Les végétariens font ils de vieux os ?

Les études de populations végétariennes n’ont pas retrouvé de différence de densité osseuse avec les non végétariens. Or, de nombreux d’aliments prisés par les végétariens génèrent une grande quantité d’acide dans les urines (New 2004), reflétée par la charge potentielle rénale acide des aliments (PRAL : potential renal acid load (Remer 1994, 1995 ; Frassetto 1998)). Ainsi, un grand nombre de produits céréaliers et certains fromages ont une charge potentielle acide rénale élevée.

Les leçons des études de population

De nombreuses études d’observation ont montré un effet bénéfique des fruits et légumes sur la santé osseuse (New 2003).
• L’Aberdeen prospective osteoporosis study (5000 femmes écossaises âgées de 45 à 55 ans) (Macdonald 2004, 2005) montre que :

  • les femmes pré-ménopausées qui ont les plus faibles apports en potassium, magnésium, fibres, vitamine C et ß-carotène ont les densités osseuses les plus basses (rachis, fémur)(New S.A 1997).
  • il existe une corrélation négative entre les marqueurs de résorption osseuse (pyridinoline, déoxypyridinoline) et les apports en potassium magnésium, ß-carotène, fibres et vitamine C. La résorption osseuse est la plus faible dans les niveaux de consommation les plus élevés en K, Mg, ß-carotène, vitamine C.
  • les femmes avec une consommation de fruits élevée dans l’enfance ont une densité fémorale osseuse plus élevée (New S.A. 2000).
  • les quartiles de NEAP (production acide nette endogène de l’alimentation) les plus bas sont associés aux densités osseuses les plus élevées (fémur, rachis, avant bras) et aux taux de marqueurs de résorption osseuse les plus bas (New SA, Macdonald 2001).

• Les adolescentes qui consomment au moins 3 fruits et légumes par jour ont une surface et un contenu minéral osseux plus importants que celles qui en consomment moins de 3 par jour (Tylavsky, 2004).

• La Framingham Osteoporosis study (1988-89), réalisée chez 1164 sujets de 75 ans en moyenne, révèle qu’un profil alimentaire riche en fruits, légumes et céréales, s’associe à la densité minérale osseuse la plus élevée pour tous les sites (Tucker et al, 1999, 2002).

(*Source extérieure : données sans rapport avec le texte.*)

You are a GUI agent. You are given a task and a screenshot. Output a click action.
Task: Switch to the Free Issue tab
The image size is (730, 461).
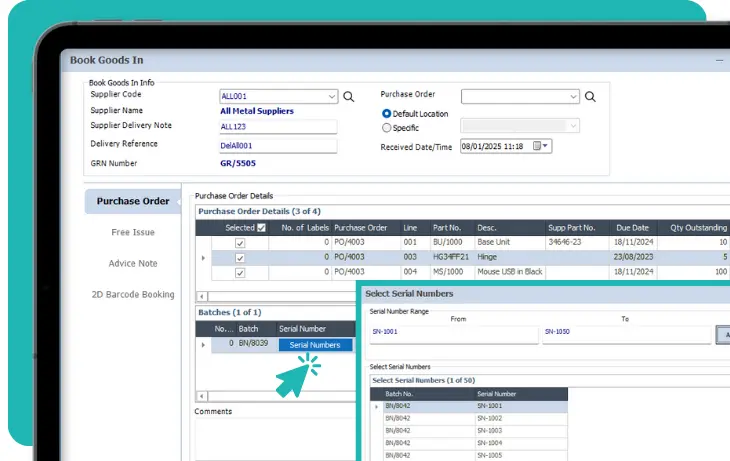pyautogui.click(x=133, y=232)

Et les études d’intervention ?

Une intervention réalisée chez 15 femmes jeunes a montré que la consommation de pommes fraîches et transformées entraîne une réduction de l’excrétion nette d’acide et une moindre élévation de la calciurie, par rapport à une alimentation riche en protéines (Bell J.A. 2004).

Dans l’étude DASH, l’augmentation de la consommation de fruits et légumes de 3,6 à 9,5 portions par jour réduit l’excrétion urinaire de calcium. Dans l’étude DASH Sodium, le régime DASH a été associé à une réduction du turn over osseux en faveur de la formation (Lin 2003). Cette nouvelle approche nutritionnelle, centrée sur les aliments plus que sur les nutriments, apporte des arguments nouveaux en matière de prévention de l’ostéoporose. Les arguments en faveur du rôle bénéfique sur la santé osseuse des aliments alcalinisants, comme les fruits et légumes, s’accumulent. Il est important d’entreprendre des études d’intervention à long terme pour évaluer leur impact réel, en particulier sur le risque de fractures.